Text to read:
--- BEGIN ---

- Born: 24 January 1924 Glukhovo, Bogorodsky Uyezd, Soviet Union
- Died: 25 December 2019 (aged 95)
- Resting place: Vagankovo Cemetery
- Education: Gorky Literature Institute
- Occupations: Writer, publicist, journalist
- Writing career
- Genres: Prose, Poetry, Feuilleton, Publicistics
- Notable awards: Sholokhov International Prize [ru]

= Vladimir Bushin =

Soviet writer

Vladimir Sergeyevich Bushin (Влади́мир Серге́евич Бу́шин; 24 January 1924) was a Russian writer, essayist, literary critic, columnist and social activist. Bushin was born in Glukhovo, Bogorodsky Uyezd, Moscow Governorate, RSFSR, USSR, and was a member of the Union of Soviet Writers and Communist. He was one of the signers of the Russian nationalist pamphlet called Letter of the Seventy-Four.

==Biography==
He was born to a former officer in the Imperial Russian Army and a nurse. His mother worked in Arseny Morozov's textile factory in her youth. After graduating from a real school, his father entered the Alekseyevskoye Officers' School and graduated in 1916.

Vladimir Bushin spent his early childhood in the home of his grandfather, a veteran of the Russo-Japanese War and chairman of the Marat collective farm in the village of Rylskoye in the Tula region on Nepryadva, not far from Kulikovo Field.

Vladimir Bushin completed school in Moscow in 1941, a few days before the start of the Great Patriotic War.

--- END ---

Records provided:

--- BEGIN ---

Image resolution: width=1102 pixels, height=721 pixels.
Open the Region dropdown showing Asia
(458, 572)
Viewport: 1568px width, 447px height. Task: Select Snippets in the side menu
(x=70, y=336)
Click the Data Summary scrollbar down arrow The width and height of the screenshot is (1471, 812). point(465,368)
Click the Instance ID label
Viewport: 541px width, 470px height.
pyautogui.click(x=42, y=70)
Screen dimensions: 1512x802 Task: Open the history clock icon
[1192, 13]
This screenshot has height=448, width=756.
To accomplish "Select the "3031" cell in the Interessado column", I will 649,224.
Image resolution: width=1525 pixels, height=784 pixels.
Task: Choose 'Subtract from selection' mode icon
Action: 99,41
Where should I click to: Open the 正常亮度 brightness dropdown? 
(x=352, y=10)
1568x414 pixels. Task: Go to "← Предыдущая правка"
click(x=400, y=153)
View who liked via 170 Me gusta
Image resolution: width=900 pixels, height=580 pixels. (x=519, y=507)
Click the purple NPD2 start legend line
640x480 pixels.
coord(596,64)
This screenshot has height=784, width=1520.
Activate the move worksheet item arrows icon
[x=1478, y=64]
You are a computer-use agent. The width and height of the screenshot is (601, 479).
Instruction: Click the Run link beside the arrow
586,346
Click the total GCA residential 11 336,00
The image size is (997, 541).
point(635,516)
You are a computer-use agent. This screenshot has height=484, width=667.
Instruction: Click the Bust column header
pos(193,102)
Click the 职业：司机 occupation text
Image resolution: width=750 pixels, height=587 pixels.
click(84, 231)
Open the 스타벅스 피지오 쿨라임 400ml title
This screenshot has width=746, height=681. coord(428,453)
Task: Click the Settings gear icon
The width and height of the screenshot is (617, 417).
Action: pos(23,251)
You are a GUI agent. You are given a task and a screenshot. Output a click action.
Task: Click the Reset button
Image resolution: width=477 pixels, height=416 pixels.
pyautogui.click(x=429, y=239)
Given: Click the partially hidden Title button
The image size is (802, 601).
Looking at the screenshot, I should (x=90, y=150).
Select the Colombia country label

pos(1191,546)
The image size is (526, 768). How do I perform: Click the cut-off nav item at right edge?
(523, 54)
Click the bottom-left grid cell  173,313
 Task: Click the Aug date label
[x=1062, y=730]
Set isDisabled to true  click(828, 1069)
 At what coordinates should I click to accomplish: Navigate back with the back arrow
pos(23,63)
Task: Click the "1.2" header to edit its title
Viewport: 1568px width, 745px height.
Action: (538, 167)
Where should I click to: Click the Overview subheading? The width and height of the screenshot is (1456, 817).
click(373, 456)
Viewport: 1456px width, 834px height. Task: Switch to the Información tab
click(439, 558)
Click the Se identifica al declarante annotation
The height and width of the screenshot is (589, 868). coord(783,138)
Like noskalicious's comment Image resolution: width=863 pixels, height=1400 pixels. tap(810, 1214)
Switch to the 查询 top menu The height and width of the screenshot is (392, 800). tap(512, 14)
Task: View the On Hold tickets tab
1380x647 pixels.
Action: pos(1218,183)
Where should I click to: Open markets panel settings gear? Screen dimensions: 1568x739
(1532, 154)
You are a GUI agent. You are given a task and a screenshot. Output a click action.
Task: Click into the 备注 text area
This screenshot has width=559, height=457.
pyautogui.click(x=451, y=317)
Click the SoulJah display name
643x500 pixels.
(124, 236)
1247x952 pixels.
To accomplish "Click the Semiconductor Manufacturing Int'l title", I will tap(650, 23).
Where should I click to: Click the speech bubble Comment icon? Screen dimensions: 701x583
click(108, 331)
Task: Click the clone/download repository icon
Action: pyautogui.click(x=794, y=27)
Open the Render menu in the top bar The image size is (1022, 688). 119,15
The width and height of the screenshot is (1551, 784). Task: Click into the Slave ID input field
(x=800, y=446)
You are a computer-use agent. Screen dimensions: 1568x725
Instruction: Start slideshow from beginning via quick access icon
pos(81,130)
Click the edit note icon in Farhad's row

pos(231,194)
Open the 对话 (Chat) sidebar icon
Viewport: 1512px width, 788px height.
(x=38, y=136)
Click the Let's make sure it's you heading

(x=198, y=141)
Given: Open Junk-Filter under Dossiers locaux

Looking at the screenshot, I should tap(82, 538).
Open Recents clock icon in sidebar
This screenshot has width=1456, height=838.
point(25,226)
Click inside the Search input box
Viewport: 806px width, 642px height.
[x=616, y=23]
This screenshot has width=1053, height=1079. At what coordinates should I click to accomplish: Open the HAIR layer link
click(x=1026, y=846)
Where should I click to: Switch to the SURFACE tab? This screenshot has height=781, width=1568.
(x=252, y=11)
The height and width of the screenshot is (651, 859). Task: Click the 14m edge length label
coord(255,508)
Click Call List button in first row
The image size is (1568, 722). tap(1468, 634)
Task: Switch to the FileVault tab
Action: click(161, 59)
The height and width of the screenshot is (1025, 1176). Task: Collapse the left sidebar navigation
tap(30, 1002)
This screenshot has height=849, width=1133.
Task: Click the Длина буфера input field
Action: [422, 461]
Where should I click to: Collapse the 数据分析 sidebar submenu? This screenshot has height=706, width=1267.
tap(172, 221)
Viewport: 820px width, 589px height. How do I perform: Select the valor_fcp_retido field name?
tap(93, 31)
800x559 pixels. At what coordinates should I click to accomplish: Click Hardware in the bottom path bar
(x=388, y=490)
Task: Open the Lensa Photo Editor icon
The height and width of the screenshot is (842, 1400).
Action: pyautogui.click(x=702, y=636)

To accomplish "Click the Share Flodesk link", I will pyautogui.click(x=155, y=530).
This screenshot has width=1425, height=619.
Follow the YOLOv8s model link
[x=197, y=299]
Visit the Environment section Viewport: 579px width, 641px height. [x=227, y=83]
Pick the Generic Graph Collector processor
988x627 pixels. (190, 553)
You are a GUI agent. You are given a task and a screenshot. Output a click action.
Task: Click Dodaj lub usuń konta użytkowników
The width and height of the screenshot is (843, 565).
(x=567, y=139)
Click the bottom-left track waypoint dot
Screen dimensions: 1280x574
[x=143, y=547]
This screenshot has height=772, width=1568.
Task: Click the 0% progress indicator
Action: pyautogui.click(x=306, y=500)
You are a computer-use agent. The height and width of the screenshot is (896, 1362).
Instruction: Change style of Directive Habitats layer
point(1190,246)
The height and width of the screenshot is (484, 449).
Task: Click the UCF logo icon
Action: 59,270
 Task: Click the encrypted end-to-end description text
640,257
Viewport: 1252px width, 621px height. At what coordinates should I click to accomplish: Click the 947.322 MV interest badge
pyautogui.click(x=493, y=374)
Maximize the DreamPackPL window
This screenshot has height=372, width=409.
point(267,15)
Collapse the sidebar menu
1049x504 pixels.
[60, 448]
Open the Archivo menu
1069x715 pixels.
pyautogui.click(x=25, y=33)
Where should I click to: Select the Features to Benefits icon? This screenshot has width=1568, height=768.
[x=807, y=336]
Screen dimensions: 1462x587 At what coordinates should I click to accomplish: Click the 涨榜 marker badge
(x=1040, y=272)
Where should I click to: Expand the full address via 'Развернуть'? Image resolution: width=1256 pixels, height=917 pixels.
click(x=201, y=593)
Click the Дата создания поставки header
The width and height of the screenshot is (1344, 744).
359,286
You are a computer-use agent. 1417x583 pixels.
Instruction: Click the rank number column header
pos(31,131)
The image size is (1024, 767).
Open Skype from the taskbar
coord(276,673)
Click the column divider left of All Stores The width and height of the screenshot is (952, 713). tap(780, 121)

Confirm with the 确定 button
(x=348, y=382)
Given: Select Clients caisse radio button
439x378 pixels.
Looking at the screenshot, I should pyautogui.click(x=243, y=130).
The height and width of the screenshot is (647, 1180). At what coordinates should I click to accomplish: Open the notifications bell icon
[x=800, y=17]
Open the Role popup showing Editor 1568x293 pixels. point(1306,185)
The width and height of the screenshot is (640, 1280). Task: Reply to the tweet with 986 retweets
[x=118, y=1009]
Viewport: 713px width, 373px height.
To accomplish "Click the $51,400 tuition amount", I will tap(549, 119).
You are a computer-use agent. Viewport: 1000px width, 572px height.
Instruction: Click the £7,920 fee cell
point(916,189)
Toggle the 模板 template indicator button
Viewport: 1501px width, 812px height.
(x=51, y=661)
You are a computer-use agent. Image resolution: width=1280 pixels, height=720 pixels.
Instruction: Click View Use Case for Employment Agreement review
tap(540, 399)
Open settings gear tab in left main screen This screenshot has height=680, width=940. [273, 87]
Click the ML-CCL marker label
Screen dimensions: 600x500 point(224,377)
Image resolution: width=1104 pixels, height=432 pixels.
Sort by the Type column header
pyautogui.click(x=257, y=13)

--- END ---

What is expected: Echo the Vladimir Bushin text word for word, starting with "Vladimir Sergeyevich Bushin" and going on through "graduated in 1916.". The material has no connection to the text.

Output of the task:
Vladimir Sergeyevich Bushin (Влади́мир Серге́евич Бу́шин; 24 January 1924) was a Russian writer, essayist, literary critic, columnist and social activist. Bushin was born in Glukhovo, Bogorodsky Uyezd, Moscow Governorate, RSFSR, USSR, and was a member of the Union of Soviet Writers and Communist. He was one of the signers of the Russian nationalist pamphlet called Letter of the Seventy-Four.

==Biography==
He was born to a former officer in the Imperial Russian Army and a nurse. His mother worked in Arseny Morozov's textile factory in her youth. After graduating from a real school, his father entered the Alekseyevskoye Officers' School and graduated in 1916.